Exercise goal: Within the records below, reproduce without change the lines from the line that has "Viewport: 905px width, 567px height." through the line that has "Focus the Search input field", and only those.

Provided data:
____________________

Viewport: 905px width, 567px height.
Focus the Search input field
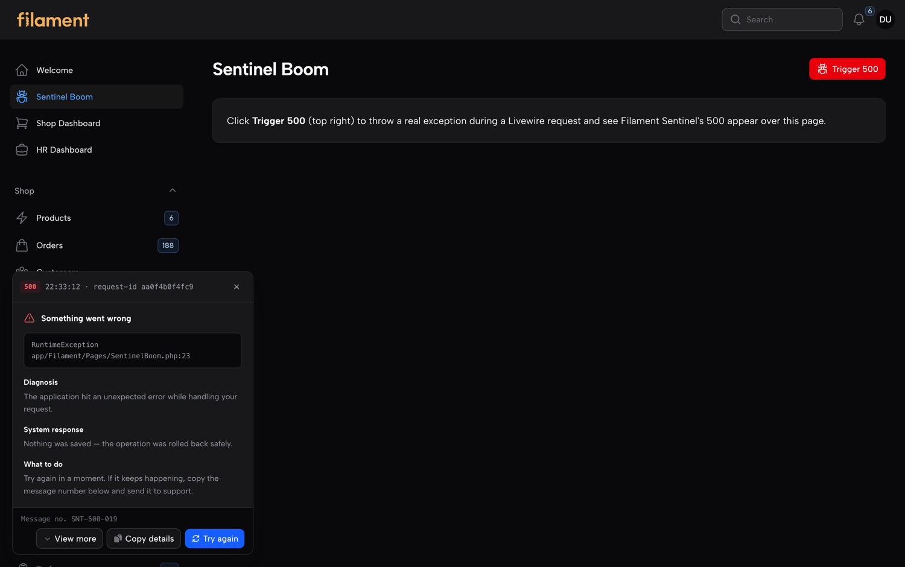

____________________

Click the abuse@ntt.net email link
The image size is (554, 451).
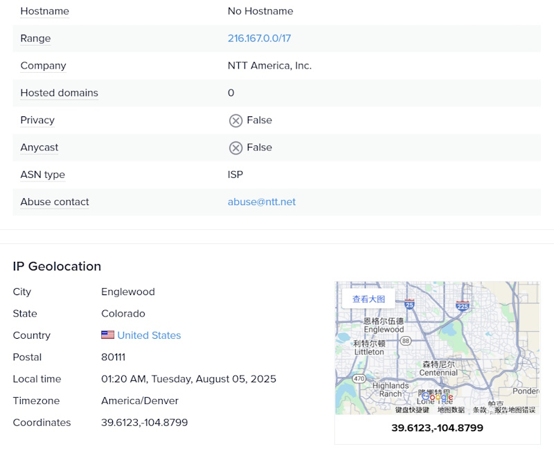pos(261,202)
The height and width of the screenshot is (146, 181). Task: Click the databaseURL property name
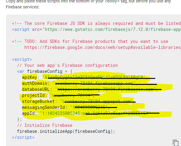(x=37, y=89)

____________________

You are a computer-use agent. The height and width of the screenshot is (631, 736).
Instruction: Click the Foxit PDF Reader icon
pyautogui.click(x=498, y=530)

____________________

Result of this exercise:
Viewport: 905px width, 567px height.
Focus the Search input field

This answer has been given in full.